El trumpismo podría acentuar estos hándicaps del progresismo, aunque también cabe el escenario de que, si pretende chocar de frente, desconociendo el poder acumulado por la izquierda, termine nuevamente cohesionando pragmáticamente a sectores disímiles de Latinoamérica. Tal escenario además podría darle ventajas comerciales a China y otros países.

Sin duda, las fórmulas políticas de la izquierda no muestran la vigorosidad de antes y en poco tiempo deberán cruzar el escenario electoral en medio del auge de la derecha radical, que va radicalizando su grado de populismo. Mientras, los modelos  políticos parecen muy agotados, desde Cuba y Venezuela, hasta Chile y Brasil.

Aunque los republicanos impongan su agenda, e impulsen y financien fórmulas derechistas, terminarán reavivando a los movimientos sociales y generando nuevas propuestas de corte izquierdista en la región. Quizá los gobiernos comprendan el grado de amenaza y decidan restablecer los mecanismos de integración.
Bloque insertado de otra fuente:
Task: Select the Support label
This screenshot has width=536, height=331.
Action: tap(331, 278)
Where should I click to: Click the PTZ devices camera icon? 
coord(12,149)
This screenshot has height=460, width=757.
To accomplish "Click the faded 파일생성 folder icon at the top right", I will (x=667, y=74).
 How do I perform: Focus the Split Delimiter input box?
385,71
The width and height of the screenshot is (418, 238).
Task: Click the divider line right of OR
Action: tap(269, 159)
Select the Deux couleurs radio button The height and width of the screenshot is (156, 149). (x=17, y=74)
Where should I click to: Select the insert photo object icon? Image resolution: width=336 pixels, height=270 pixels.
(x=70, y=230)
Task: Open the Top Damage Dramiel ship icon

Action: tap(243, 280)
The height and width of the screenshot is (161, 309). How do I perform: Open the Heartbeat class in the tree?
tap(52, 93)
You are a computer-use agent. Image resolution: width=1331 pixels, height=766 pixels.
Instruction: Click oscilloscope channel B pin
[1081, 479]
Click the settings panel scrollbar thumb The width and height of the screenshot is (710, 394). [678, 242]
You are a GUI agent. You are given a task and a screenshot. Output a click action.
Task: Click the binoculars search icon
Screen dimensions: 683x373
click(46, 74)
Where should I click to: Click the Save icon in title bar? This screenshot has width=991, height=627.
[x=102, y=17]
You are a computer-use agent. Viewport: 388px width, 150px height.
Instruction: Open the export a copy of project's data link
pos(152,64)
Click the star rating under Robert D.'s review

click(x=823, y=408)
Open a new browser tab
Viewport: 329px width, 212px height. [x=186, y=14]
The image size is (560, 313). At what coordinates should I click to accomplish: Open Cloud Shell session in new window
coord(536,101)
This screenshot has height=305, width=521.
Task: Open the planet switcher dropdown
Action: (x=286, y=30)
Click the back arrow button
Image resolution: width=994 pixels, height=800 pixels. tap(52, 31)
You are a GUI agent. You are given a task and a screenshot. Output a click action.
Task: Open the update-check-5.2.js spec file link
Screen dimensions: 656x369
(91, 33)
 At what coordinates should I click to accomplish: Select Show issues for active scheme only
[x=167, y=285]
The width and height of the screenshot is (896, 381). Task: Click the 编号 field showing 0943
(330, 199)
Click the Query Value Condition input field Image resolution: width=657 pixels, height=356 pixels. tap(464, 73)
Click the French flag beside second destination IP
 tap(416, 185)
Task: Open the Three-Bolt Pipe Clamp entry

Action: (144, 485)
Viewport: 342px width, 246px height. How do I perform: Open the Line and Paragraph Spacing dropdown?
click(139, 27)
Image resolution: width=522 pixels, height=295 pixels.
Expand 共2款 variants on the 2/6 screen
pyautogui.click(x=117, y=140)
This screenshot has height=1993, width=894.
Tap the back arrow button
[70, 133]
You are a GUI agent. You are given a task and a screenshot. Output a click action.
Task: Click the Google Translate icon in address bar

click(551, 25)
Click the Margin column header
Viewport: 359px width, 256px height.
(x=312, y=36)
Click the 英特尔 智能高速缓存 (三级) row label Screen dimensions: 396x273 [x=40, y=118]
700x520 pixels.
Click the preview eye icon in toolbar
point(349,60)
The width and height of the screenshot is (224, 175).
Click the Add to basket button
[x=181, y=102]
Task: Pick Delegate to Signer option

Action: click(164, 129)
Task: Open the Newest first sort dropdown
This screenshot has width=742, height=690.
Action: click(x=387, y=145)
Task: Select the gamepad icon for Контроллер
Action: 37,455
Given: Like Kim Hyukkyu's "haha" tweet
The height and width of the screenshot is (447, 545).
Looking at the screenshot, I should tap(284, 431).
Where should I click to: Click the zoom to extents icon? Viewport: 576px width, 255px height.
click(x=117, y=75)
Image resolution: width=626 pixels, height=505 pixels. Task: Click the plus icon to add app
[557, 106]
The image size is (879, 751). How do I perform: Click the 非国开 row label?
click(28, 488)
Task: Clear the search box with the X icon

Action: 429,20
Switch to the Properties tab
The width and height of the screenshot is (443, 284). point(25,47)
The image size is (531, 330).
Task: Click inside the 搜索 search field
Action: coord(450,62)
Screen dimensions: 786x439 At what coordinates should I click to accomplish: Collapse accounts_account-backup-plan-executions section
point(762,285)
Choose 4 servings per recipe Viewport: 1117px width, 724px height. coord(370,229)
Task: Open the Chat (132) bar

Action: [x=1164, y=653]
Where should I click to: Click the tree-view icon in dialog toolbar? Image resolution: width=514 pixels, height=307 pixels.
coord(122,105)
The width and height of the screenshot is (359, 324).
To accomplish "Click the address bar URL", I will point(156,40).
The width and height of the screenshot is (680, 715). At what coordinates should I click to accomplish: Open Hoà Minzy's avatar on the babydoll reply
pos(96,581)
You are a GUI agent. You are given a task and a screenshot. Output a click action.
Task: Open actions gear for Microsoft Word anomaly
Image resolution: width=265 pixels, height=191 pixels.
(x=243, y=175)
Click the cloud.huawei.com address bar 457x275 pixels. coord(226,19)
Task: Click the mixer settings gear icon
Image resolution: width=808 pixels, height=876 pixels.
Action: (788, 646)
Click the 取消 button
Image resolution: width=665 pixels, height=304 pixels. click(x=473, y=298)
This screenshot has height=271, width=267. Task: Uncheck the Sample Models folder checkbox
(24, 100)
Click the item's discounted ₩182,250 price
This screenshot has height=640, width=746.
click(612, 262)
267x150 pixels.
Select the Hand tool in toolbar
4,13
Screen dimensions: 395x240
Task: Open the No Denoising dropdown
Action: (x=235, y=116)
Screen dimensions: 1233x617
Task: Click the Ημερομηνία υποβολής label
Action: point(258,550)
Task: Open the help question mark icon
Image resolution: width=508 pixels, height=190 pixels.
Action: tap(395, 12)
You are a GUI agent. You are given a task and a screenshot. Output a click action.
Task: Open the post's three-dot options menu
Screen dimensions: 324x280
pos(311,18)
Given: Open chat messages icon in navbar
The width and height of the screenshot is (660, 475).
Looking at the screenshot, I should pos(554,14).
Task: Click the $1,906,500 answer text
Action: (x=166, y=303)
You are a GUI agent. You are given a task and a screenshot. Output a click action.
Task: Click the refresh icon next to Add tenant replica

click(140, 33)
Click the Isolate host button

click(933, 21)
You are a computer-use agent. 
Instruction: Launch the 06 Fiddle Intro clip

Para la administración trumpista son de vital importancia los escenarios argentinos – con Javier Milei en el gobierno- y brasileños, si se llegara a derrotar al Partido de los Trabajadores (PT) de Lula. El éxito o derrota, que se medirá en las elecciones de medio término de 2025 en Argentina y las generales brasileñas de 2026 (sin Bolsonaro, sancionado), van a indicar en qué sentido se mueve el sur de América Latina con su aliado en Washington. Mientras, Uruguay ya giró a la izquierda con el triunfo del Frente Amplio y Yamandú Orsi.